事務局長談話

 
2022年06月08日
ILO第105号条約(強制労働廃止)批准の国会承認に対する談話
日本労働組合総連合会
事務局長 清水 秀行

1.条約批准の国内手続完了を歓迎
 6月8日、参議院本会議において「強制労働の廃止に関する条約(第百五号)の締結について承認を求めるの件」が全会一致で承認された。2021年6月9日に条約批准のための「整備法案」が成立し、批准に向けた早期の国内手続の完了が待たれていた。
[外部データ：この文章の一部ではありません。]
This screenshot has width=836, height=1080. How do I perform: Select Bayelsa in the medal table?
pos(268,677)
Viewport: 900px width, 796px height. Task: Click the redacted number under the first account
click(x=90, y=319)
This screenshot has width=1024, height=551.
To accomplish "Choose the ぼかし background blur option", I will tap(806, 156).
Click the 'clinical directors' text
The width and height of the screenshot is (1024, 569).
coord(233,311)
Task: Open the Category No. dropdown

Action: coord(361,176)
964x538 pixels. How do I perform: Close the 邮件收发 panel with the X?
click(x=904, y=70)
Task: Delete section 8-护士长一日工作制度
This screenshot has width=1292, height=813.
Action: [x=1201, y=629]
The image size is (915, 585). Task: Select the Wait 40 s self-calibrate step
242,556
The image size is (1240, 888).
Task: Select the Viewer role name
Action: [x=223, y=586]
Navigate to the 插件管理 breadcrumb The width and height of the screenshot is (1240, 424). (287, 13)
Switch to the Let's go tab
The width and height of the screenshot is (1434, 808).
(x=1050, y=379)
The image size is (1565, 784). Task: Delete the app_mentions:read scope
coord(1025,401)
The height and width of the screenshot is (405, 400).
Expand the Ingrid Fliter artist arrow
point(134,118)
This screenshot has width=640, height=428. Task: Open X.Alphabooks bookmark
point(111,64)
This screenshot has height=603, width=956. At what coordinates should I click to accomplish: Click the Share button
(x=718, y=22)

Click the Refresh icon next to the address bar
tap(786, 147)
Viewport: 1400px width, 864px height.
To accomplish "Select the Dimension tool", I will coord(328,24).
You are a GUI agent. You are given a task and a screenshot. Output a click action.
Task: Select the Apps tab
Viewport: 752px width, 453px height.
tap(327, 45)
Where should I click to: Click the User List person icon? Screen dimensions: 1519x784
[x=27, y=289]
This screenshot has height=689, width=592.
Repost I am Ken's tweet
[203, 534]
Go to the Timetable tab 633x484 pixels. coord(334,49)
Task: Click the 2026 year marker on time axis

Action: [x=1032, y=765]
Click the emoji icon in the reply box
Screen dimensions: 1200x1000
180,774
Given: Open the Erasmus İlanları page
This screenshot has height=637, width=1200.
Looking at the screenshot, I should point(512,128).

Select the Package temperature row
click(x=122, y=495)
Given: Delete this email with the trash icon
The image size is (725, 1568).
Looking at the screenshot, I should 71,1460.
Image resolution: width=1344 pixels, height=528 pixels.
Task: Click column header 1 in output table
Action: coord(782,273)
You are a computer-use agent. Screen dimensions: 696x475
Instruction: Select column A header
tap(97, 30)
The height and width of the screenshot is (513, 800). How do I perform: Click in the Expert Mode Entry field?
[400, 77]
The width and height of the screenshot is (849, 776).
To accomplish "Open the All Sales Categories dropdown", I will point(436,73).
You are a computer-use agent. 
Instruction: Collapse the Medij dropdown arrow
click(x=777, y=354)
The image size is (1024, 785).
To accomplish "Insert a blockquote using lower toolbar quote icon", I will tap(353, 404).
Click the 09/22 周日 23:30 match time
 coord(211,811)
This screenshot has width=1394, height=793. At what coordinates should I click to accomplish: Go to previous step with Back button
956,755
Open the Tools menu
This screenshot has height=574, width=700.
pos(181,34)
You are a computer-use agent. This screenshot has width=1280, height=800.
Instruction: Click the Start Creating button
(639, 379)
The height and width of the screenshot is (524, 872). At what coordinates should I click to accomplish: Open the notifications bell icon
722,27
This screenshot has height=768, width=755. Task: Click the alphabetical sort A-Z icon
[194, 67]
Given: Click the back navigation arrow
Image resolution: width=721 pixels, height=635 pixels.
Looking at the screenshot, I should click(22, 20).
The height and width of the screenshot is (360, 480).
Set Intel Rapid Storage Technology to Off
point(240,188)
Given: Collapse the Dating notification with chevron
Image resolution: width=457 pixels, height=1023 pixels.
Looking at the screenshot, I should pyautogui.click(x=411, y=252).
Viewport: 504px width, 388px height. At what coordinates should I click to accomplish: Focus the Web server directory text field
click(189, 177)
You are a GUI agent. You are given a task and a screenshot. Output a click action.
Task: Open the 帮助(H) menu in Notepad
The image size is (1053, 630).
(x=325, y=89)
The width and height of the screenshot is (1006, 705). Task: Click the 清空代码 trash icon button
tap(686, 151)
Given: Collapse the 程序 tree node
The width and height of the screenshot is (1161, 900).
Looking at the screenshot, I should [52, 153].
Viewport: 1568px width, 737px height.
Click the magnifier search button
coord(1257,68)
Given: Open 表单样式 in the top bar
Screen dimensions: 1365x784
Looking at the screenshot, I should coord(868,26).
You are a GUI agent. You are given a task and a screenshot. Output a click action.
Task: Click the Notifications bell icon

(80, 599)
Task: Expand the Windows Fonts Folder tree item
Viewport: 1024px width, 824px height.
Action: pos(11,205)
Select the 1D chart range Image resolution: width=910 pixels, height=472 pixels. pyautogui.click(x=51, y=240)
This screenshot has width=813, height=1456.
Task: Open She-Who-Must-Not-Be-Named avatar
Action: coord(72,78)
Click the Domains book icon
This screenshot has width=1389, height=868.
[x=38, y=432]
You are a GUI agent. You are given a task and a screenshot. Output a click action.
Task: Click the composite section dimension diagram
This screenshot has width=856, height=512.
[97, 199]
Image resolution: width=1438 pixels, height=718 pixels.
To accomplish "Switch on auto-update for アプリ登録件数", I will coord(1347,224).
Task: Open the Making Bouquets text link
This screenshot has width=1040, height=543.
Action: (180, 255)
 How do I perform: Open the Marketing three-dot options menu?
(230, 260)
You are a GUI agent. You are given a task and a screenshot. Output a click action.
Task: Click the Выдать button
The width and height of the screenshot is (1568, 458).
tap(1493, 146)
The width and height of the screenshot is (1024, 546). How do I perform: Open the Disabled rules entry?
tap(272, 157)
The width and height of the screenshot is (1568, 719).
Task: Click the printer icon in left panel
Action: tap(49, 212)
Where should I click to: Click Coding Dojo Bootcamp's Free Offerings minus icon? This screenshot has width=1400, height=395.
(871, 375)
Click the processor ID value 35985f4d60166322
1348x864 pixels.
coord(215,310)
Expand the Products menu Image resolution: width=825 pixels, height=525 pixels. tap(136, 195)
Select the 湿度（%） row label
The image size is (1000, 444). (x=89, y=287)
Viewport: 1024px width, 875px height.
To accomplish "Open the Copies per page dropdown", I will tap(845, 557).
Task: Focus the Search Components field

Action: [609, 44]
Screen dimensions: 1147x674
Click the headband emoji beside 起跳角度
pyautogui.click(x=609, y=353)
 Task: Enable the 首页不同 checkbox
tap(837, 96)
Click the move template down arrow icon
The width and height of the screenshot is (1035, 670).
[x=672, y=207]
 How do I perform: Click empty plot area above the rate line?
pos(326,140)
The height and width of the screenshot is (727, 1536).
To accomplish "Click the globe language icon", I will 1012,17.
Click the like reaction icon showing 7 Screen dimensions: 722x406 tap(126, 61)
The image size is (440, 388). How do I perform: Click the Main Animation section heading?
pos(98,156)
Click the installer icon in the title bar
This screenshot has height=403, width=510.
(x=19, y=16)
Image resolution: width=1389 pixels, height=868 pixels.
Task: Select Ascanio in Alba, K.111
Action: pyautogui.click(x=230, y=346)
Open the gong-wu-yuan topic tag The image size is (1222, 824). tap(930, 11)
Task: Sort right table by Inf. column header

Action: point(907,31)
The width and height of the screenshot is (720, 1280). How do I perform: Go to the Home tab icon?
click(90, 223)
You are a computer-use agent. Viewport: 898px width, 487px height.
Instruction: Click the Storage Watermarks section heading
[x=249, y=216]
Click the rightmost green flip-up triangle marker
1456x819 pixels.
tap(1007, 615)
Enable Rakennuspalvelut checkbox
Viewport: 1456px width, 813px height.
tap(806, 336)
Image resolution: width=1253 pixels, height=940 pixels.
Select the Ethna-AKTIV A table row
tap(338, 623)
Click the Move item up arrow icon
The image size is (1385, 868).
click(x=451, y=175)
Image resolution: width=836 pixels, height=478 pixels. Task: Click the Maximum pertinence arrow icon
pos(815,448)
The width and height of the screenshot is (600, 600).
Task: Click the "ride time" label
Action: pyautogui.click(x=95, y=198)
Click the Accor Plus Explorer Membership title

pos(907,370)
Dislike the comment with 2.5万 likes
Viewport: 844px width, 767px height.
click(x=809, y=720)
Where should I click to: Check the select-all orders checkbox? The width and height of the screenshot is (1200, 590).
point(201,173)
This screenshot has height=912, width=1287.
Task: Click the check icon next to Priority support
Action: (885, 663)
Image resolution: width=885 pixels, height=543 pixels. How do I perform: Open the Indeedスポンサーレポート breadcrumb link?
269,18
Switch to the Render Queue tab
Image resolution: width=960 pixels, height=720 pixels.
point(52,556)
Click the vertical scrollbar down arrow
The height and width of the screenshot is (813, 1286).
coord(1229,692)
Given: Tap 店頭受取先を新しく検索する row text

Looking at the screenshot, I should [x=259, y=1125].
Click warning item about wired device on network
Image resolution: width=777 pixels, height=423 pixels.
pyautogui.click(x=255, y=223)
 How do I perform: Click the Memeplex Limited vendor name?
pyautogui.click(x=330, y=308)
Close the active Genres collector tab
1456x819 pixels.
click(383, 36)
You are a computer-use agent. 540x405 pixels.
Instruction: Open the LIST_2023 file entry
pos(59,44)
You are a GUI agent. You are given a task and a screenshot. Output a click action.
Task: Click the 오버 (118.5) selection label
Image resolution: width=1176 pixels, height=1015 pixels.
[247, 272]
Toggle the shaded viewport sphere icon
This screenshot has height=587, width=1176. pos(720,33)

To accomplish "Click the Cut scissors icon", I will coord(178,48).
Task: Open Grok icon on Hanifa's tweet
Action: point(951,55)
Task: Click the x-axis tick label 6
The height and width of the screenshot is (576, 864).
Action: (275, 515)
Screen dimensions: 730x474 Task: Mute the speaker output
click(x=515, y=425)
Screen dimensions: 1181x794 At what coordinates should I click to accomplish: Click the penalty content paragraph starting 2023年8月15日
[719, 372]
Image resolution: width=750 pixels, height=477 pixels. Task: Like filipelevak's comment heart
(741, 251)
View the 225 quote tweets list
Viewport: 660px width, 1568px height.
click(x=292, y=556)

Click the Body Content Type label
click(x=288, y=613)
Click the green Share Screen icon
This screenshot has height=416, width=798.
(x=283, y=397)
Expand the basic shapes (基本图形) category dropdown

日本政府は今後、ILO事務局長に批准書を寄託し、その後に条約批准の効力が発生することとなるが、まずは今般の国内手続の完了を歓迎する。

2.すべてのILO中核条約の批准と適切な実施が必要
 「仕事の世界」で守られるべき最低限の基準であるILOの8つの国際的労働基準(中核条約)の位置づけは、世界的に高まっている。各国で、中核条約に違反する国や企業の行動に厳しい視線が注がれ、生産過程で人権侵害を助長する原材料・産品の調達・貿易を規制する動きが広がりつつある。国内でも、日EU経済連携協定や、政府の「ビジネスと人権」に関する行動計画において、中核条約の批准に努力する項目が盛り込まれている。こうした中、ILOの主要加盟国でありながら中核条約の未批准がある状態では、世界から日本は人権尊重に後ろ向きであるとの評価を受けかねない。ディーセント・ワーク実現に関する姿勢を明確にするためにも、日本においても中核条約は8本すべて批准し、適切に実施する必要がある。

3.連合は第111号条約の早期批准に向けて取り組む
 第105号条約の批准により、日本が批准していない中核条約は第111号条約のみとなる。2019年6月に衆参両院で全会一致により採択された「ILO創設100周年決議」には「基本条約の批准に向けた引き続きの努力」が盛り込まれていることも踏まえ、政治のリーダーシップで批准に向けた取り組みを加速化させなければならない。連合も「ILO議連」を中心とした立法府への働きかけ、日EU経済連携協定の実施に際しての欧州の労働組合組織との連携、職場の労使関係を通じた「ビジネスと人権」課題への対応などを通じ、第111号条約の早期批准に向けた取り組みを引き続き進めていく。